Ms O'CONNOR (Denison - Leader of the Greens) - Madam Speaker, I will not be reflecting on the vote of the House just now on the Greens disallowance motion but I will be reading into Hansard the by-law of the Clarence City Council from 2007 and why it is a concern of people on the eastern shore that we share about overreach on the part of the council. No reflection 
on the vote on the issue.

Mr Hidding - Fair enough, let us see how you go.

Ms O'CONNOR - That is fair. On the issue, we have here a copy of the City of Clarence Public Places and Permits By-law No. 1 of 2007. In this document is a section that talks about restrictions on use of public places. There is a suite of restrictions that relate to plucking or removing a plant, failing to comply with the directions of the manager in relation to caravans and cycles, digging, cutting, excavating or removing from any public place any sod, turf or earth, soil, sand and gravel, driving any vehicle in any part of a public place including any part of an 
arena, without the approval of the general manger, using any broadcasting, amplifiers, loud speakers in a public place without the approval, damaging, removing, disposing of disfiguring, painting or otherwise interfere with anything in a public place. 

There was also mark or write, deface or paint on anything in the public place, camp in a public place except in accordance with the directions given by the general manger. Then it goes on to talk about animals and vehicles in public places, entrance charges to public places, unauthorised signage, playgrounds, outdoor dining. 
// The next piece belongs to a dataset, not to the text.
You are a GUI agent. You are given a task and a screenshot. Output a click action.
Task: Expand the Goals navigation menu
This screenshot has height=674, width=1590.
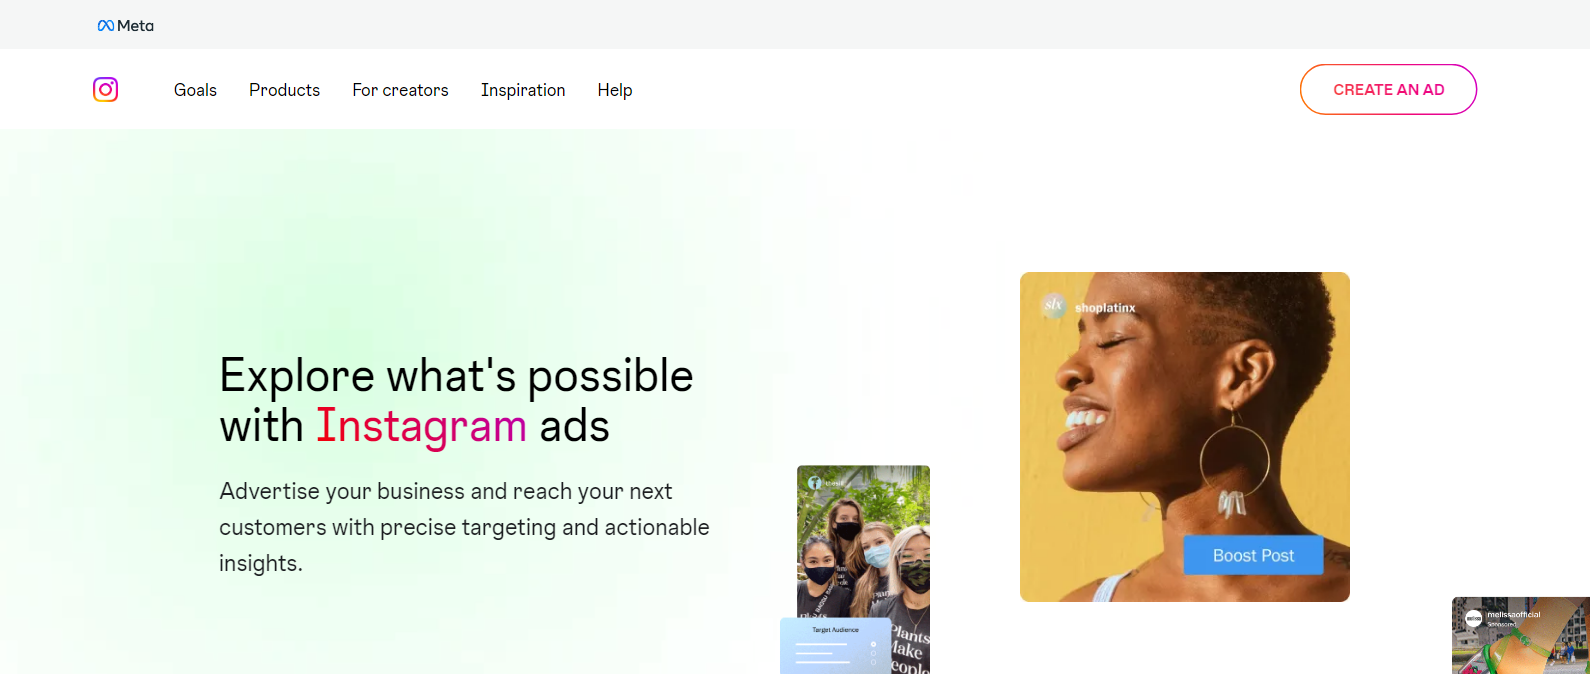195,90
There is nothing in the 2007 Clarence Council by-law that goes to the extent of the current Clarence Council by-law which absolutely prohibits peaceful assembly without the approval of the general manger of the council. 

For anyone who is watching this debate tonight and watched the debate earlier, I am not reflecting on the vote. I want to read clause 38 in the Clarence Council by-laws that have just been agreed by the Liberal and Labor parties, which says:

Public assembly, speaking and entertainment -

A person in a public place must not, unless authorised by a permit or licence: 

Conduct any amusement, busking entertainment or performance for financial reward;

Organise or participate in an assembly, rally, public speaking or similar activity;

Take up a collection of money; or

Conduct raffles or prize contests.

For members who have made contributions on this issue in this place to suggest that the current Clarence Council by-law is business as usual is dishonest, or they have not done their homework, or there is a political positioning here where, according to Ms Standen you have, for example, the Liberal and Labor Parties wanting to find a diplomatic solution to the cramping of people's rights. 

When Mr Gutwein, the Minister for Local Government, stood up before and read out from various by-laws, he was being dishonest too because those by-laws relate to the powers of the council on council land.

Ms Archer - You are reflecting on the vote.

Ms O'CONNOR - I cannot reflect on the vote but I can certainly mention some of the things that were detailed there. I see that I am about to be pulled up, but it is important that the House understands this. There have been multiple layers of either laziness and not having a look at the by-laws, or political posturing -

Madam SPEAKER - I caution you, Ms O'Connor. Be careful what direction you are going.

Ms O'CONNOR - Hang on a minute; I am seeing how much I can get away with, thanks.

Madam SPEAKER - You have gone there, Ms O'Connor.

Ms O'CONNOR - I ask anyone who is watching this debate to compare and contrast the 2007 by-laws with the 2018 by-laws.

Madam SPEAKER - Order. I will clarify that reflecting on the debate includes reflecting on contributions made to the debate.

Ms O'CONNOR - Yes, thank you, Madam Speaker, for pulling me into line, and rightly so. I simply suggest to people who want to understand what is happening at a local government level in terms of restricting people's freedoms, particularly the freedom to peacefully assemble, to have a look at the 2007 Clarence Council by-laws and the 2018 by-laws and make your own judgment.